Má Raça
Exposição de escultura e pintura de Abílio Silveira e Vítor Torpedo
Longe de querer provocar polémicas, o título desta exposição confunde-nos e convoca-nos para uma direção consensual ao trabalho dos dois artistas, Victor Torpedo e Abílio Silveira, que se apresentam nesta galeria entre esculturas, colagens e pinturas, plenas de estimulantes metamorfoses e contradições.
Utilizada como adjetivação a expressão má raça, evidentemente, exprime uma conotação negativa, quase darwinista, impossível de normalizar no discurso contemporâneo, em tempos que para além das palavras, se projetam vírgulas, pontos de interrogação e exclamação como projéteis para catapultas.
No entanto, como outras expressões populares, onde o bom e o mau se confundem como imagens vistas ao espelho, má raça serviu do mesmo modo para caracterizar alguém vincadamente independente e autossuficiente, sem medo de assumir o seu presente e o seu destino.
É também como num jogo de espelhos que nos confrontamos ao longo da vida com todos os rituais sociais e litanias que nos induzem a disciplinar a imaginação e esconder os medos, e que procuram (ou desejam) o neutro e a indeterminação como estratégias de posicionamento, numa flutuação de sentidos (como escreveu Roland Barthes) que não se opõe a nada demasiado comprometedor.
Neste sentido, nos dois planos expositivos que apresentamos, definitivamente nada é neutro, e tudo é um processo, o real e a sua representação, o sujeito e o objeto, e os significados não são únicos e imutáveis.
Num plano vertical Victor Torpedo apresenta um conjunto de trabalhos recentes, relacionado o seu interesse pela pintura e pela colagem com o presente período da sua vida, em que trabalha a uma velocidade vertiginosa e desenvolve uma prodigiosa atividade multidisciplinar e compositiva, de que é exemplo a publicação em 2023 de 12 obras musicais em nome próprio, para as quais decidiu criar a capa dos discos.
Desde forma acompanhamos um conjunto de obras que representam não só um retrato da sua criatividade disruptiva, como se inscrevem numa interessantíssima linhagem de artistas plásticos, designers gráficos e fotógrafos, como Reid Miles, Andy Warhol, Robert Frank, Robert Longo ou Raymond Pettibon, que encontraram nas capas de discos um território de grande exposição, que permitiu um experimentalismo entre a cultura musical e as artes visuais.
Num plano horizontal, central no espaço expositivo da galeria, Abílio Silveira apresenta uma seleção de esculturas figurativas de madeira e osso, que representam uma atividade que inicialmente desenvolveu em paralelo com uma carreira consolidada na área da saúde, e que presentemente se assumem como um olhar paradoxal da condição humana, a partir de peças encontradas e trabalhadas sem alterar as suas dimensões e formas originais.
Nas suas próprias palavras a temática expositiva representa:
“Uma vida repleta de paradoxos; desde os 13 anos, a partir dos quais entrei em contacto com a vida dos nossos concidadãos e o sofrimento da mente e do corpo – numa clínica (Senhora das Dores) em Alvaiázere nos finais da década de 50 – até Coimbra, desde de 1964, e sempre ao serviço dos Hospitais da Universidade.
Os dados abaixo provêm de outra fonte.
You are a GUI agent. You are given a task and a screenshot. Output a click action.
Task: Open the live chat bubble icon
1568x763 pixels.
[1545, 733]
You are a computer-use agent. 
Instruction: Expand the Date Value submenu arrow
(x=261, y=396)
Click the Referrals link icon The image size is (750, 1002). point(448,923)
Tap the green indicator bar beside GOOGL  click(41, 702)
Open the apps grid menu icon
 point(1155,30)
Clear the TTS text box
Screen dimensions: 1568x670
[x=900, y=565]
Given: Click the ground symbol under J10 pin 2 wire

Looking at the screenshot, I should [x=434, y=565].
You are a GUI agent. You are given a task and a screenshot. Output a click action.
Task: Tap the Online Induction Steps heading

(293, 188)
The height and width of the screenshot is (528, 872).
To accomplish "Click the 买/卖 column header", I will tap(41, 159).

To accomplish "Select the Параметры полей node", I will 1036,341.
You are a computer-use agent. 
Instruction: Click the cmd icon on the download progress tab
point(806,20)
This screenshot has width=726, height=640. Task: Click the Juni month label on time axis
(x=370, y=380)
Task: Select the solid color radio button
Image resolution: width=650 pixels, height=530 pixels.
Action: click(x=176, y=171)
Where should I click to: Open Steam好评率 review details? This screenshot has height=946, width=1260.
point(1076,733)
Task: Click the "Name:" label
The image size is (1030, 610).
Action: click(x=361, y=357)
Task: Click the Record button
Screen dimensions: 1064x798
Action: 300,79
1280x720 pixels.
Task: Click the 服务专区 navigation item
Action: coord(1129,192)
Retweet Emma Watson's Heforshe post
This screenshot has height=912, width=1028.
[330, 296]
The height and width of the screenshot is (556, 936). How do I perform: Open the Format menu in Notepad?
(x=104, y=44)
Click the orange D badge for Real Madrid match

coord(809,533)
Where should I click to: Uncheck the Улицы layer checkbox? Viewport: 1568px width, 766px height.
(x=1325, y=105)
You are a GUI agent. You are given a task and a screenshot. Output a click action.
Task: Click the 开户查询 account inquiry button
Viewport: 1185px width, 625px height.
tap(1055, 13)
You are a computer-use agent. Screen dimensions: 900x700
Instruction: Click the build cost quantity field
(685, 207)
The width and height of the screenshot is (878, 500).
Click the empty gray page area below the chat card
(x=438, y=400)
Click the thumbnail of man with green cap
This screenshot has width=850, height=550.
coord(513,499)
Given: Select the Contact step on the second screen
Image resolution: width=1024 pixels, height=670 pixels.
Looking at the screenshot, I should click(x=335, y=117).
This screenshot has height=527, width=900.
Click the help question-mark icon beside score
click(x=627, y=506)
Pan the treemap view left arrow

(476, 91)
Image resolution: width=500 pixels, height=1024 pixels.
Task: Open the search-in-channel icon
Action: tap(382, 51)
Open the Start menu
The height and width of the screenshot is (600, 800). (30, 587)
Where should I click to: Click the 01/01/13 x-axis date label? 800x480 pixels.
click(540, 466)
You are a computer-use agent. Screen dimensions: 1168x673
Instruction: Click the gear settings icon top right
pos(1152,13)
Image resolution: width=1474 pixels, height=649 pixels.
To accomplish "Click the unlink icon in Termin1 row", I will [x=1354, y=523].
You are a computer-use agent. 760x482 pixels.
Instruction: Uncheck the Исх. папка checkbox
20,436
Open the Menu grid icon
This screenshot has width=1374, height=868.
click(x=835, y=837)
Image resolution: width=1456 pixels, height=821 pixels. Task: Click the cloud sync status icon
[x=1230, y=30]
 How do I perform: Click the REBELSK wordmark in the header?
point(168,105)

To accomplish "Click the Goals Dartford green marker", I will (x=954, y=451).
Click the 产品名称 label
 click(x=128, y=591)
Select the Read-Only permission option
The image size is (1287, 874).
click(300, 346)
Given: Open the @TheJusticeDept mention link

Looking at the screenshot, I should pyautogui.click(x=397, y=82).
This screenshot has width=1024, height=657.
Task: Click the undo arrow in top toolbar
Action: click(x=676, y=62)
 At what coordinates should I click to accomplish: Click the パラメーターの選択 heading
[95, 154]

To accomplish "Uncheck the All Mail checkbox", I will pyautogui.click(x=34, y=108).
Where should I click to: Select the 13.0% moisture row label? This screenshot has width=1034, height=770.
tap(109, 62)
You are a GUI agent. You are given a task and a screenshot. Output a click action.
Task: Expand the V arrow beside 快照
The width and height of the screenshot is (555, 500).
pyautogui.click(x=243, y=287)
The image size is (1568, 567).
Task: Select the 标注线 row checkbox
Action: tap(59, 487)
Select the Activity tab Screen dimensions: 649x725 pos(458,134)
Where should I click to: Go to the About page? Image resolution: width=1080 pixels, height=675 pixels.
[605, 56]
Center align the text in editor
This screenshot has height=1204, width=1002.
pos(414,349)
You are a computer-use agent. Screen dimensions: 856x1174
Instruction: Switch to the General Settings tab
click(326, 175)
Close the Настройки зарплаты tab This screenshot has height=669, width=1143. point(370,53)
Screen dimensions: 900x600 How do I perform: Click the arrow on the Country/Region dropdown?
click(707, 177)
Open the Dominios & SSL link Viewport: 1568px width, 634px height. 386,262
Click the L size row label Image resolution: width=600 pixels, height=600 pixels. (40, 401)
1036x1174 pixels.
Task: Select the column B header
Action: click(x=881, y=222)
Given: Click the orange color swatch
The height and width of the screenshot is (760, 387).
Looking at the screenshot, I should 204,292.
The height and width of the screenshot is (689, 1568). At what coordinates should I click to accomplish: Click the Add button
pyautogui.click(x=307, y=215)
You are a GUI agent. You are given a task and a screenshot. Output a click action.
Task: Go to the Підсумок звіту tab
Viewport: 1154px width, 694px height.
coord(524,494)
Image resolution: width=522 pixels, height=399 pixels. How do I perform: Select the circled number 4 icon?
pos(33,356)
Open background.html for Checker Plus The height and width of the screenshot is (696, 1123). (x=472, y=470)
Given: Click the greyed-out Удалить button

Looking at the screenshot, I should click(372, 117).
Porque refiro a vida como um paradoxo? Porque ao longo dos anos ajudei a viver e atenuar sofrimentos daqueles que nos procuravam, por vezes de forma verdadeiramente dramática e para a qual só a finitude que a todos pertence, era a solução. Nunca vi qualquer iluminado pela ciência da vida que perante a sua falência, os voltasse a trazer à vida – isto no reino animal. Nasci num pequeno lugar, onde só o reino vegetal e animal tinham um entendimento perfeito. A comunicação externa era quase inexistente, logo a nossa vivência naqueles dois mundos era fortíssima. Aprendi que só à natureza morta seria possível dar-lhe forma e vida – esta possibilidade estava no mundo vegetal (onde os animais desaparecidos poderiam ser ressuscitados)... é a isto que chamo paradoxo: Da vida é inexorável a morte; com a natureza morta vi a possibilidade de lhe devolver a vida.”
Nos dois planos expositivos encontramos desta forma um retrato desarmante de dois percursos artísticos que quebram as barreiras da convencionalidade, entre um pai e um filho, e que se assumem ambos como impulsionadores de um desejo profundo de superar a efemeridade.